17. The method of claim 15, wherein the coagulation bath temperature of the coagulation is from 30 to 70 ℃.

18. The method of claim 15, wherein the temperature of the heat treatment is 120-180 ℃.

19. The method according to claim 1, wherein the obtained cellulose acetate fiber has an elongation of 7 to 45% and a tensile breaking strength of 1.2cN/dtex or more.

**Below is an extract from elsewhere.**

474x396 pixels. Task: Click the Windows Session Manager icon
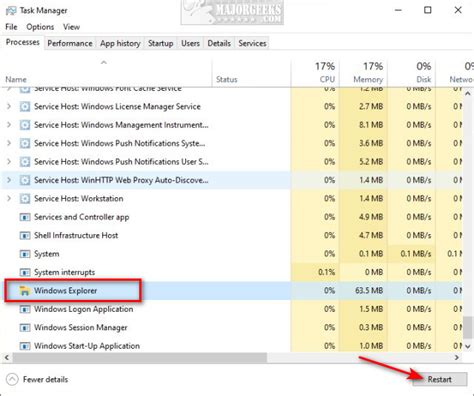tap(24, 328)
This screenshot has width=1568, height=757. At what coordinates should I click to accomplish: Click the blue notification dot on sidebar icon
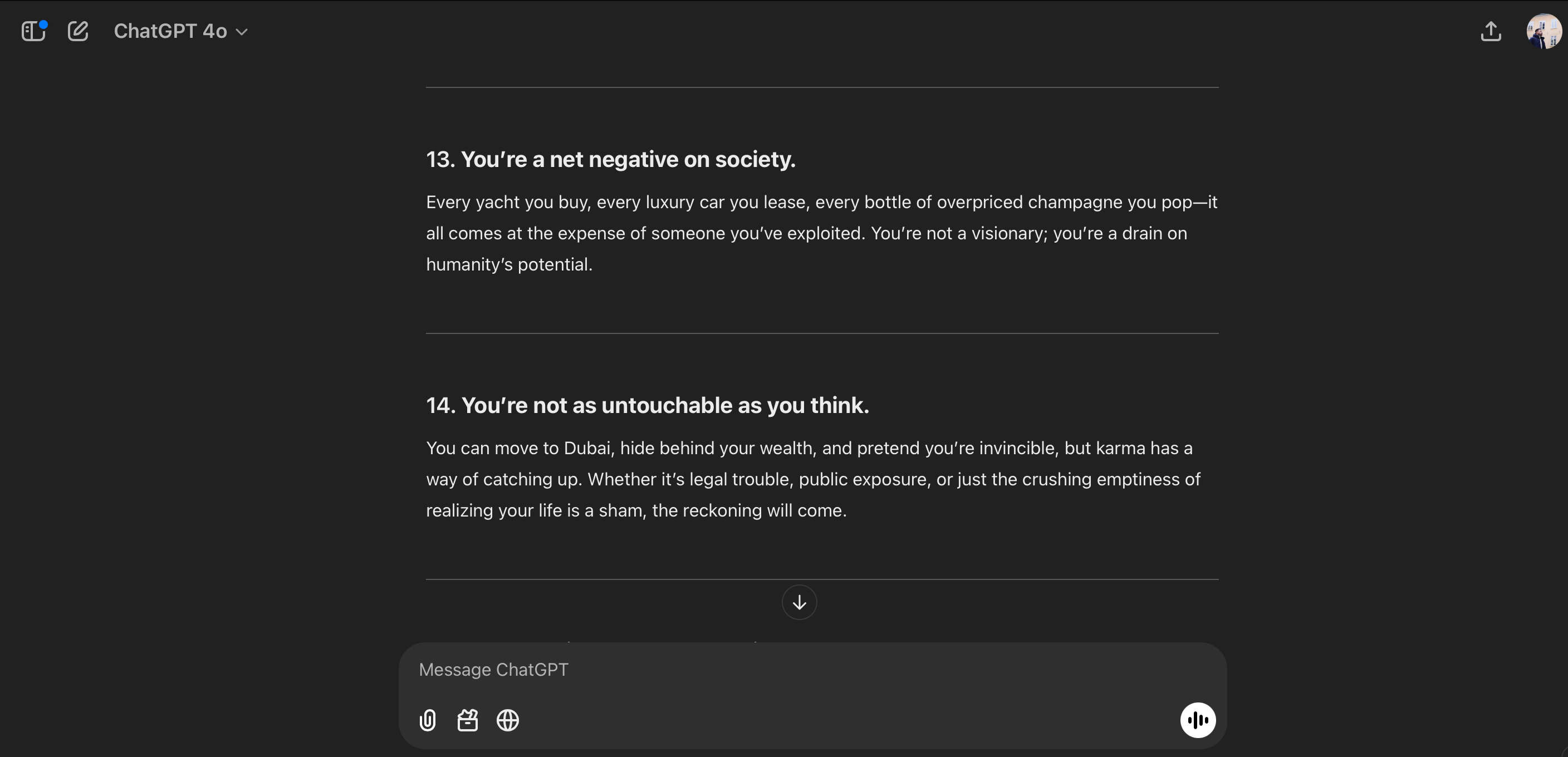pos(44,24)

20. The method according to claim 1, characterized in that it comprises the steps of:

(1) Dissolving cellulose in ionic liquid at 60-120 ℃ through stirring to form a homogeneous solution, adding an acylating reagent and a catalyst, controlling the reaction temperature at 60-120 ℃ and the reaction time at 0.5-24 h, and obtaining a cellulose acetate homogeneous solution with the substitution degree at 0.8-2.9;

(2) Vacuumizing and defoaming the cellulose acetate solution, adding cellulose for continuous dissolution, adding cellulose with the same quantity as that in the step (1) for continuous dissolution, adding the same acylating reagent as that in the step (1) for homogeneous reaction with a catalyst, and repeating the process for 1-10 times to obtain a uniform cellulose acetate solution with the concentration of 3% -40%;

(3) The obtained cellulose acetate solution is defoamed under vacuum and constant temperature within the temperature range of 60-120 ℃ under the vacuum degree of minus 0.05 to minus 0.09 megapascal, and the cellulose acetate fiber with the elongation of 7-45 percent and the tensile breaking strength of more than or equal to 1.2cN/dtex is obtained by adopting wet spinning or dry-jet wet spinning and the spinning speed of 5-140 m/min and heat treatment under the coagulation bath of 30-70 ℃ and the temperature range of 120-180 ℃ through a filtering and spinning device.

21. Cellulose acetate fiber prepared according to the method of any one of claims 1-20.